No post-stenting deaths were reported, reflecting an improvement compared to the reported mortality rate ranging from 10% to 23% in the literature.14,25,36 Functional outcomes in this cohort were acceptable, with a median mRS of 3. This may have been influenced by the limited sample size in this cohort, as other studies have reported approximately 50% of patients have an mRS of 2 or less following rescue stenting.14,36 These preliminary findings suggest that rescue stenting using the Onyx Frontier™ and Resolute Onyx™ stents represents a highly effective technique for achieving reperfusion following unsuccessful MT in acute ischemic stroke. Safety parameters and outcomes appear to fall within the reported range in prior trials of other devices. Further investigations involving larger patient populations are necessary to provide more robust assessments of safety and long-term outcomes associated with rescue stenting using Onyx stents. In addition, larger sample sizes would enable important subgroup analyses to be conducted.
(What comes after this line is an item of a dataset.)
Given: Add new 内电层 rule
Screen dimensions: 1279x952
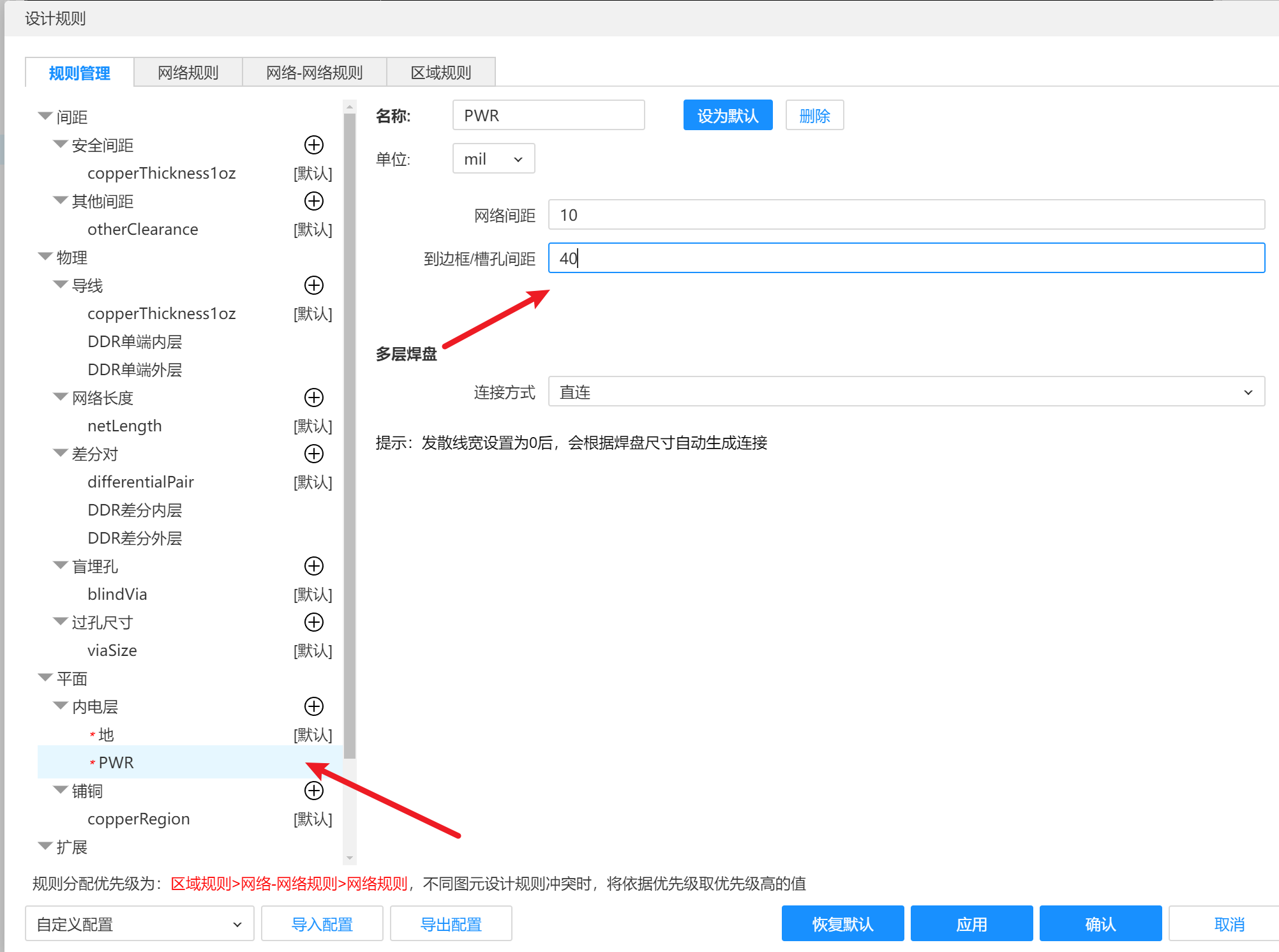Looking at the screenshot, I should [x=313, y=706].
There are several limitations to this study including small sample size and retrospective nature; however, the former is understandable since Onyx stents are FDA approved for coronary use and have only recently been used off-label in cerebral angiography. Small studies like this one are important to demonstrate the versatility of devices, such as the Onyx stents, to develop a basis for further study. Another limitation to the study is the lack of follow-up imaging to determine stent patency. Only six patients received any form of moderate-to-long interval follow-up imaging. Of those that did, however, over 80% demonstrated stent patency.

Onyx Frontier™ and Resolute Onyx™ stents are additional tools in interventionalists’ armamentariums in the event of failed MT. Despite studies demonstrating the safety and efficacy of rescue stenting, ultimately, the safety and efficacy of these stents will be determined by the interventionalist's knowledge, technical expertise, and experience. The introduction of these stents for rescue stenting could potentially improve revascularization rates in the setting of failed MT for acute large vessel occlusion.

Conclusion

In cases of failed MT, Onyx Frontier™ and Resolute Onyx™ stents exhibit a high level of technical success and, hence, can serve as effective options for rescue stenting.

Footnotes

Authors’ contributions: All authors have contributed to, read, and approved of the manuscript and its submission for publication.
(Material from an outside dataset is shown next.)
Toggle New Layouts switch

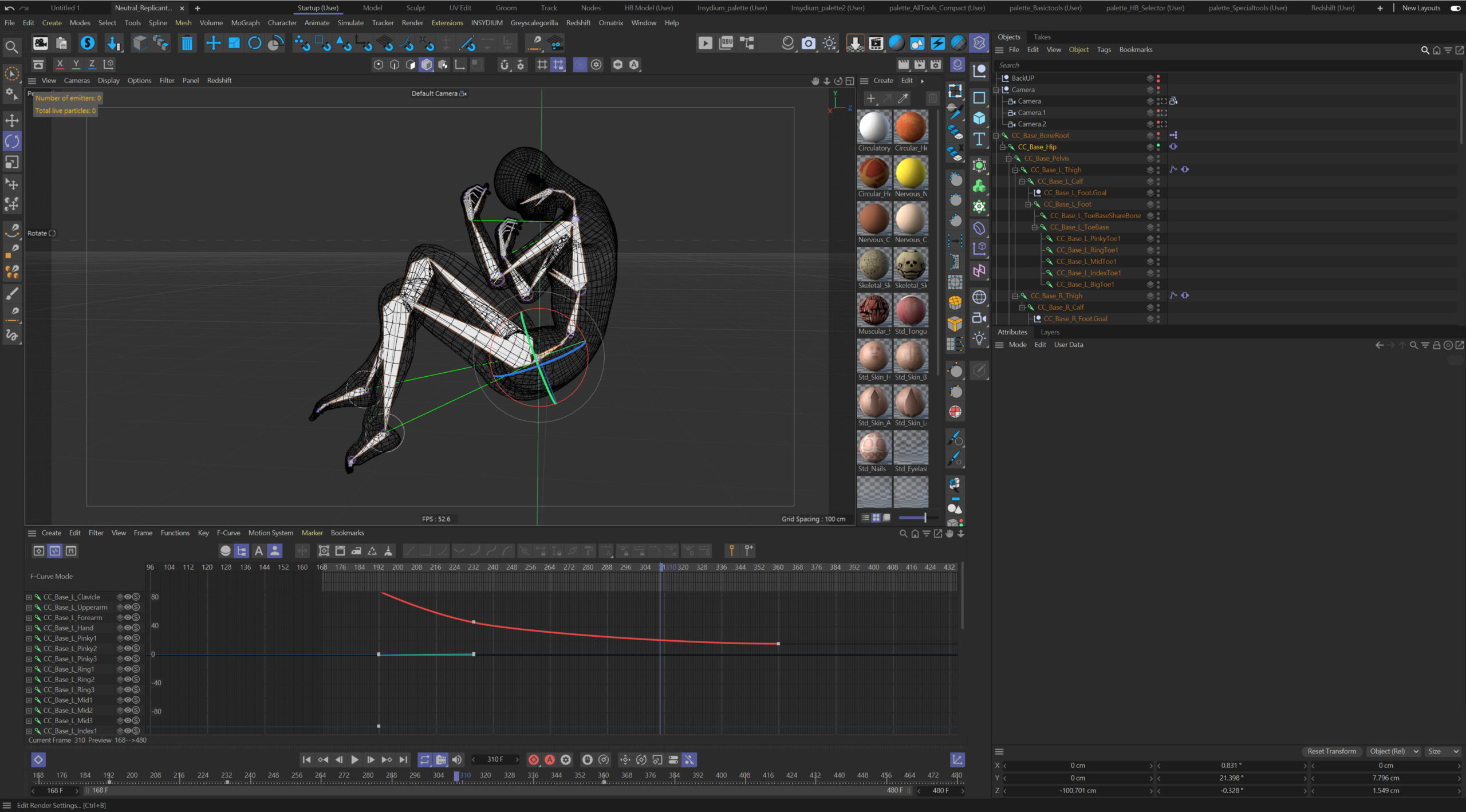1455,8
Declaration of conflicting interests: The author(s) declared no potential conflicts of interest with respect to the research, authorship, and/or publication of this article.

Ethical approval: The study has been approved by the Feinstein Institute Institutional Review Board (#23-0555).

Funding: The author(s) received no financial support for the research, authorship, and/or publication of this article.